The Labor Arbiter dismissed the complaint, crediting the company doctor’s fit-to-work assessment. The NLRC reversed, awarding permanent total disability benefits, noting inconsistencies in the company physician’s findings and ruling that the illness persisted beyond 120 days. The Court of Appeals granted the respondents’ certiorari petition, reinstating the Labor Arbiter’s decision, holding that the company-designated physician issued a final assessment within the 240-day extended period, and that Mawanay failed to validly contest this assessment by referring to a joint-agreed or independent third doctor.
ISSUE
Whether the Court of Appeals erred in ruling that the petitioner is not entitled to permanent and total disability benefits.
RULING
The Supreme Court denied the petition and affirmed the Court of Appeals. The ruling hinged on the proper procedure for contesting a company-designated physician’s assessment under the Philippine Overseas Employment Administration-Standard Employment Contract (POEA-SEC) and relevant jurisprudence. The law provides a mechanism: if a seafarer disagrees with the company doctor’s assessment, he must, within certain periods, request a referral to a third doctor jointly agreed upon by the parties. The seafarer’s unilateral consultation with a private doctor does not comply with this mandatory procedure and does not constitute a valid contestation.

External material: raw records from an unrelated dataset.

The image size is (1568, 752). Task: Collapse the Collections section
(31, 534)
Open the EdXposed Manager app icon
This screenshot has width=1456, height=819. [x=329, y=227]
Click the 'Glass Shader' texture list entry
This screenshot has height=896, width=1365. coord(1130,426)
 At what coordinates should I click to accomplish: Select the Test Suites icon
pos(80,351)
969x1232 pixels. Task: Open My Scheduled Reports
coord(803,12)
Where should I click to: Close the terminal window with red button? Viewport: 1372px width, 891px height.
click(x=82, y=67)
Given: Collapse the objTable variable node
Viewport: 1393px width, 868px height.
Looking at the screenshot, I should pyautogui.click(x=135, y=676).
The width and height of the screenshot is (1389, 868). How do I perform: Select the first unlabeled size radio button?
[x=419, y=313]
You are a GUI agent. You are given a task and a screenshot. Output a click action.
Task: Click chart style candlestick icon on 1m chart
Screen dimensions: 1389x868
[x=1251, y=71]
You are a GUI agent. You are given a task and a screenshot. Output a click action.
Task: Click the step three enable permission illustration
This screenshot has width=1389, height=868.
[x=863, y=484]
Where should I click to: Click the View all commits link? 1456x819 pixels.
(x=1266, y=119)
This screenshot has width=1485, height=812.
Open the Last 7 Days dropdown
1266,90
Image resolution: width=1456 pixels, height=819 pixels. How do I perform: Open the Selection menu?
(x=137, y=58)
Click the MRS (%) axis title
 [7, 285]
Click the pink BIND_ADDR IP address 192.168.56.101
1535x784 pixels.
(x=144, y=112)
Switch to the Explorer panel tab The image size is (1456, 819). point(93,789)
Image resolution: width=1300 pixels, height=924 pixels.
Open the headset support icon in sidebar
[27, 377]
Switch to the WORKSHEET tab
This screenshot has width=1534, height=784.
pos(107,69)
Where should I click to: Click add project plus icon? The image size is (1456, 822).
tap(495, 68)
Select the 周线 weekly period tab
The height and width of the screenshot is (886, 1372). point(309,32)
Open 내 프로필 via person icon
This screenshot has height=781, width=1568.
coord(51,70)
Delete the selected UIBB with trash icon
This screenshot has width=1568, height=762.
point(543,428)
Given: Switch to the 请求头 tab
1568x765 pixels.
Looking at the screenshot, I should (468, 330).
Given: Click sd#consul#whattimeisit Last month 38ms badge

In this case, the company-designated physician issued a final fit-to-work assessment on March 5, 2014, which was within the 240-day extended period for treatment. The petitioner did not seek a referral to a third doctor agreed upon by both parties. Instead, he unilaterally obtained an opposing opinion from his own chosen physician months later. This failure to observe the prescribed conflict-resolution procedure rendered the independent doctor’s certification without probative value against the company physician’s evaluation. Consequently, the company doctor’s assessment, which was arrived at after extensive examination and which declared the petitioner fit for duty, stands. The award of disability benefits was therefore correctly set aside.